Your answer should be the records, copied exactly, with the pictures removed.

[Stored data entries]
☆ ☆ ☆ ☆

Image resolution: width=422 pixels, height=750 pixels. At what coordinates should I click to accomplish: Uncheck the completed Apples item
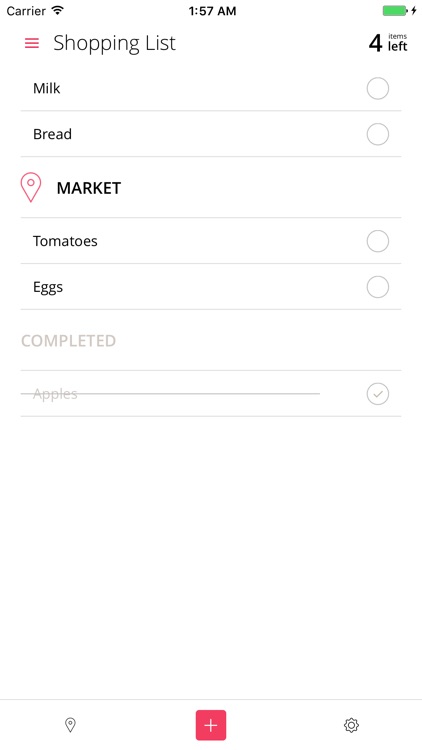point(378,394)
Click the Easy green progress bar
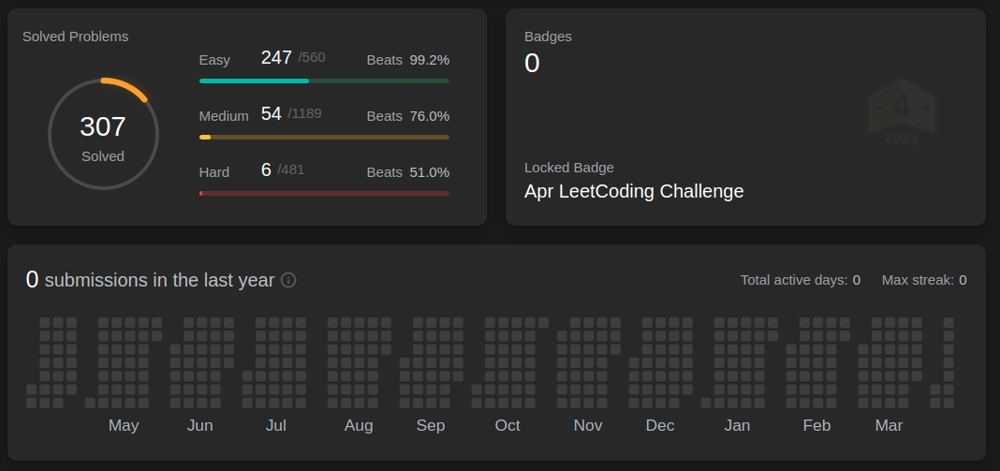Viewport: 1000px width, 471px height. [x=324, y=81]

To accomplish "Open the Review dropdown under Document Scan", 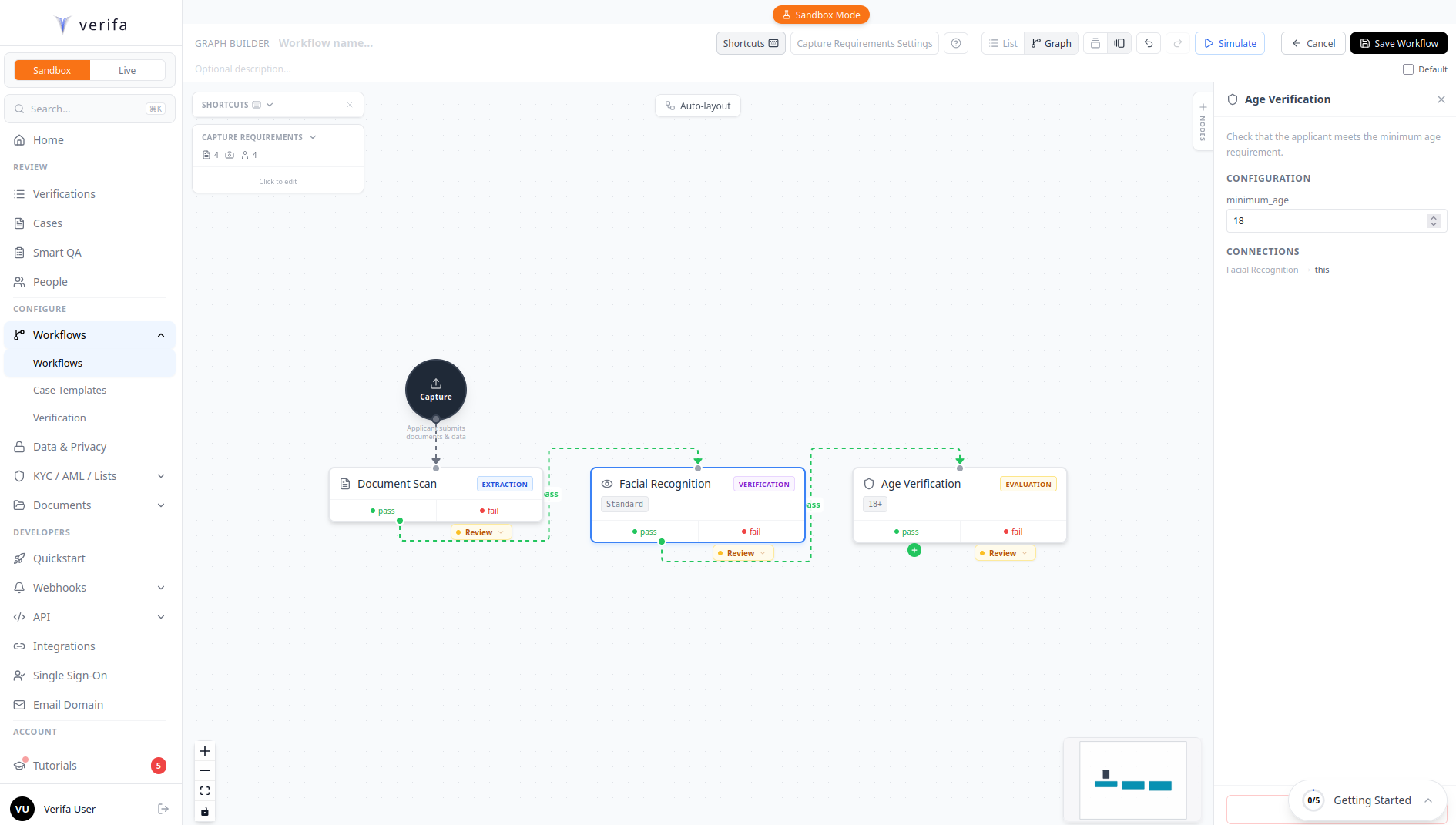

☆ ☆ ☆ ☆

#### YOUR SOLUTION
Image resolution: width=422 pixels, height=750 pixels. At what coordinates should I click to accomplish: Uncheck the completed Apples item
point(378,394)
Click the Easy green progress bar
Viewport: 1000px width, 471px height. [x=324, y=81]

To accomplish "Open the Review dropdown under Document Scan", 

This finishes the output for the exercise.